As can be seen from Table 3, E is positively correlated with Ec and negatively correlated with kn/ks; υ is positively correlated with kn/ks; σf is positively correlated with σc and also positively correlated with c; and σt is positively correlated with only σc. When performing the parameter calibration, the microparameters are initially calculated according to the fitting formula, and numerical tests are then carried out to calculate the macroparameters. Comparing the difference between the calculated and actual macroparameters and according to the trend relationship between the macro- and microparameters reflected in the fitting formula, the microparameters can be fine-tuned appropriately until a reasonable range of accuracy is achieved.

3. Numerical Tests on Jointed Rock Masses

3.1. Numerical Model

The establishment of the numerical model mainly refers to literature [4]. A rectangular rock specimen with dimensions of 2 m height and 1 m width was created by PFC2D. The minimum particle radius was set to 1.5 mm; the ratio of maximum and minimum particle radius was set to 1.66, the particle distribution within the model was adjusted by the radius expansion method, and the contact between the particles was set to FJCM. The Smooth-Joint Contact Model (SJCM) simulates the macroscopic behavior of joints among several particles. It was then introduced into the rock to generate the SRM specimens. The mechanical properties of SJCM are normal stiffness of 1010 Pa, shear stiffness of 1011 Pa, friction coefficient of 0.58, and both tensile strength and cohesion of 0 Pa. A total of seven types of specimens were generated, namely, single-, double-, triple-, and quadruple-jointed specimens and others with joint dip angle of 30°, 45°, and 60°. The macroparameters of rock published in literature [21] and the microparameters determined by the calibration equations in Section 2 are shown in Table 4. All the errors in the calculated values of the macroparameters compared to the test values are less than 6% (see Table 5), indicating that the calibration of the microparameters is reliable.

= = = =

■ What you are asked to do:
Answer these questions using the passage on jointed rock masses:
(a) According to the passage, which parameter is σt positively correlated with?
(b) What height and width does the passage give for the rectangular rock specimen?
(c) What friction coefficient does the passage list for the Smooth-Joint Contact Model?
The material that follows has no connection to the passage on jointed rock masses.

■ Data shown:

= = = =

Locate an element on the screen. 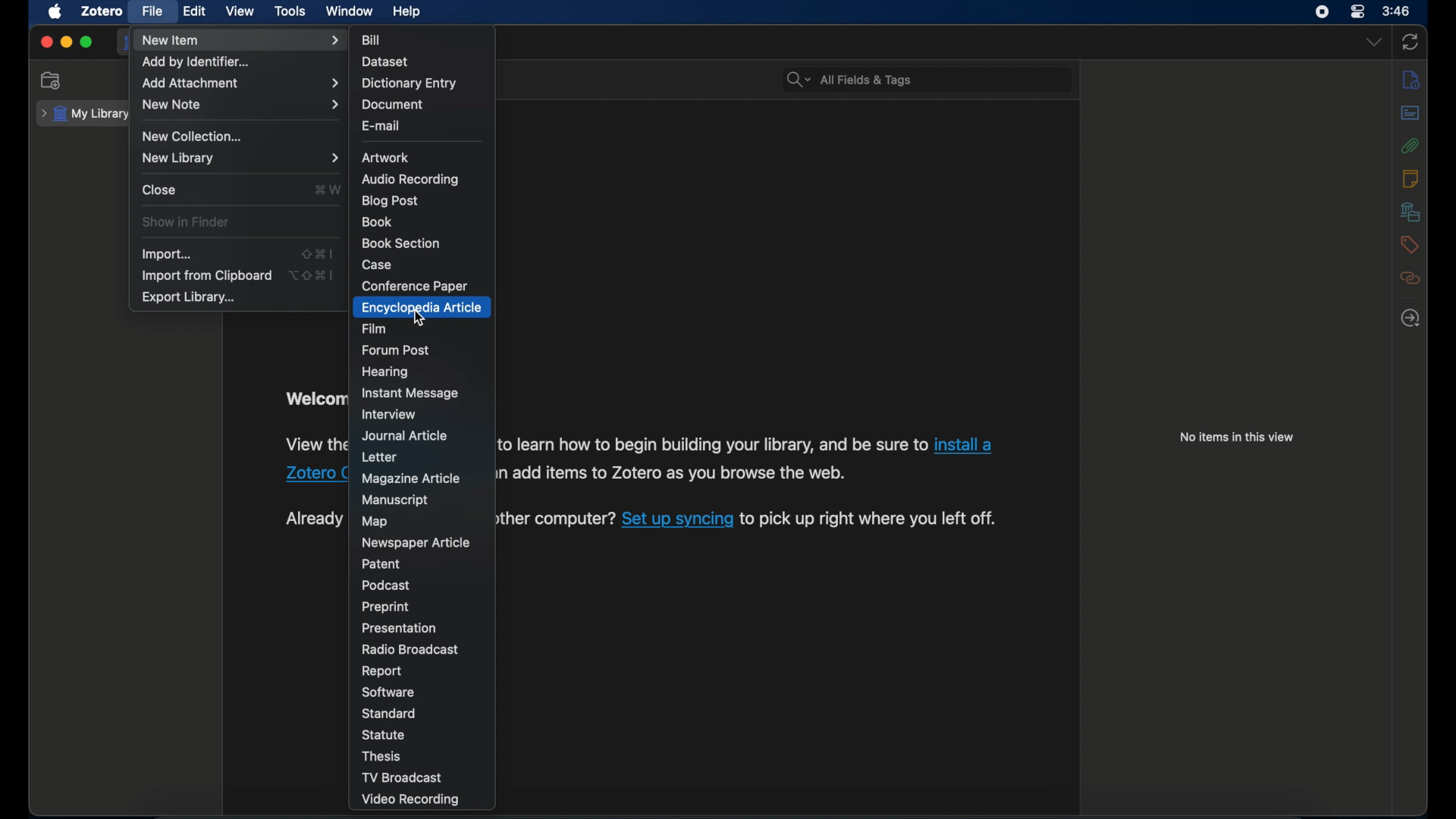 The image size is (1456, 819). shortcut is located at coordinates (328, 189).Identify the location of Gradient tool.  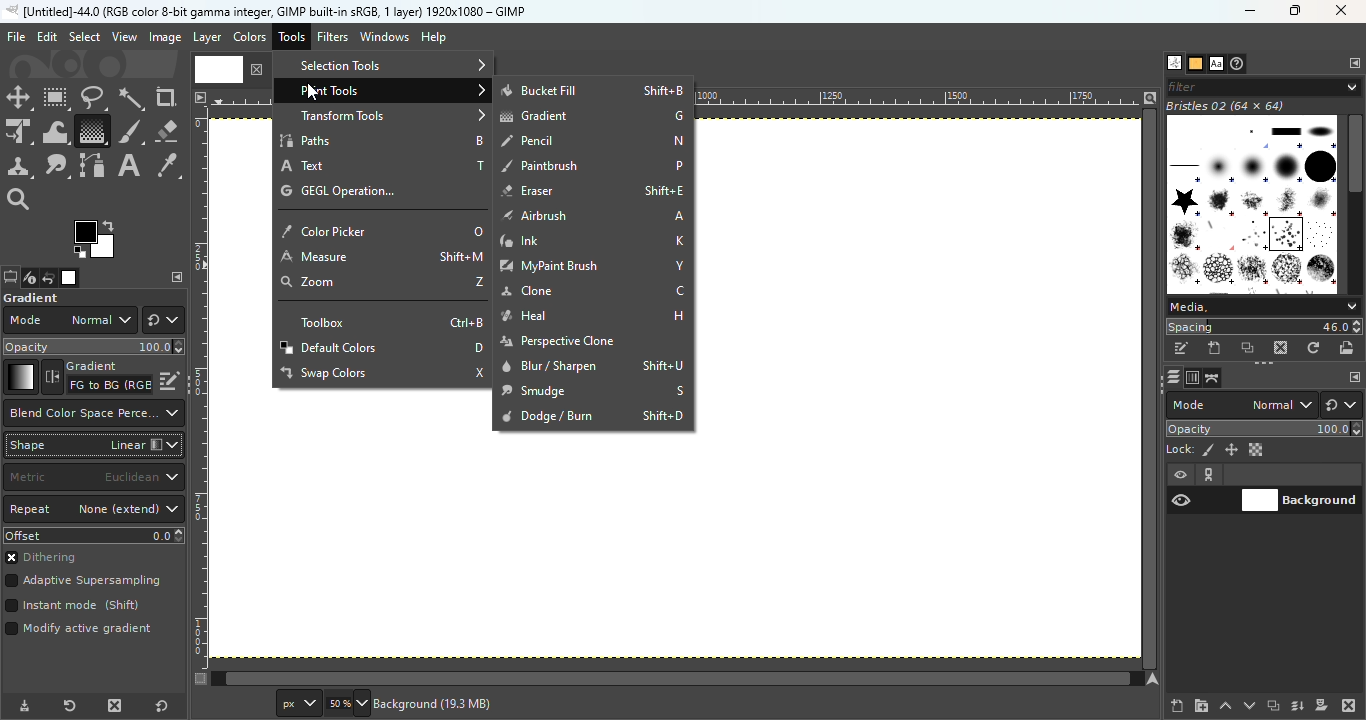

= = = =

■ Answer to this problem:
(a) σc only.
(b) 2 m height and 1 m width.
(c) 0.58.